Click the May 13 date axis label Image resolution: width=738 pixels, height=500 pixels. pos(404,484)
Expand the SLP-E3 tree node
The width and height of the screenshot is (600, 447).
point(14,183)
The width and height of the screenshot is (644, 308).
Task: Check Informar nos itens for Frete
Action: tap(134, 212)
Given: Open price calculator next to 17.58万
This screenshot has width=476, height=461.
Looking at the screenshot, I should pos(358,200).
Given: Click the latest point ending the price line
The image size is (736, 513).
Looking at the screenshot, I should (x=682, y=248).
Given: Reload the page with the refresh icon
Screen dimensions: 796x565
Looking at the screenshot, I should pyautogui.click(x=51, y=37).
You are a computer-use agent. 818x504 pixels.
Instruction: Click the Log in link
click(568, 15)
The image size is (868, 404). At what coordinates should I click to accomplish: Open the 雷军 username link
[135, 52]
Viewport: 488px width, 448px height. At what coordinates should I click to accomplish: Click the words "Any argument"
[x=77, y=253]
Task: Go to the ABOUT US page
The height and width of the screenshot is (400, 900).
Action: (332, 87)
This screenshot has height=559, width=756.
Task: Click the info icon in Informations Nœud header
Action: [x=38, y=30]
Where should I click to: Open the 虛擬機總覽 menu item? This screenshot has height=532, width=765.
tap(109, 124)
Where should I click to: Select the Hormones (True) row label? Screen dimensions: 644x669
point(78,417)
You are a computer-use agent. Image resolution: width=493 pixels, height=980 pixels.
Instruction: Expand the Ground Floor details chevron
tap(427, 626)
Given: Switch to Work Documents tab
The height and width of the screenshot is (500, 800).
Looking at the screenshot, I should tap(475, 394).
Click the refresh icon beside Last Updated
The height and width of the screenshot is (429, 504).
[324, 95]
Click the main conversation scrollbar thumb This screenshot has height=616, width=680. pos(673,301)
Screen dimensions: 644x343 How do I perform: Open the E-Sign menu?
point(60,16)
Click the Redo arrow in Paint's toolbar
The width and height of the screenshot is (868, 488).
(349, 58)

**Exercise prompt**: Copy down the entries exactly, leaving out no line.

**Response to this task**:
Click the May 13 date axis label Image resolution: width=738 pixels, height=500 pixels. pos(404,484)
Expand the SLP-E3 tree node
The width and height of the screenshot is (600, 447).
point(14,183)
The width and height of the screenshot is (644, 308).
Task: Check Informar nos itens for Frete
Action: tap(134, 212)
Given: Open price calculator next to 17.58万
This screenshot has width=476, height=461.
Looking at the screenshot, I should pos(358,200).
Given: Click the latest point ending the price line
The image size is (736, 513).
Looking at the screenshot, I should (x=682, y=248).
Given: Reload the page with the refresh icon
Screen dimensions: 796x565
Looking at the screenshot, I should pyautogui.click(x=51, y=37).
You are a computer-use agent. 818x504 pixels.
Instruction: Click the Log in link
click(568, 15)
The image size is (868, 404). At what coordinates should I click to accomplish: Open the 雷军 username link
[135, 52]
Viewport: 488px width, 448px height. At what coordinates should I click to accomplish: Click the words "Any argument"
[x=77, y=253]
Task: Go to the ABOUT US page
The height and width of the screenshot is (400, 900).
Action: (332, 87)
This screenshot has height=559, width=756.
Task: Click the info icon in Informations Nœud header
Action: [x=38, y=30]
Where should I click to: Open the 虛擬機總覽 menu item? This screenshot has height=532, width=765.
tap(109, 124)
Where should I click to: Select the Hormones (True) row label? Screen dimensions: 644x669
point(78,417)
You are a computer-use agent. Image resolution: width=493 pixels, height=980 pixels.
Instruction: Expand the Ground Floor details chevron
tap(427, 626)
Given: Switch to Work Documents tab
The height and width of the screenshot is (500, 800).
Looking at the screenshot, I should tap(475, 394).
Click the refresh icon beside Last Updated
The height and width of the screenshot is (429, 504).
[324, 95]
Click the main conversation scrollbar thumb This screenshot has height=616, width=680. pos(673,301)
Screen dimensions: 644x343 How do I perform: Open the E-Sign menu?
point(60,16)
Click the Redo arrow in Paint's toolbar
The width and height of the screenshot is (868, 488).
(349, 58)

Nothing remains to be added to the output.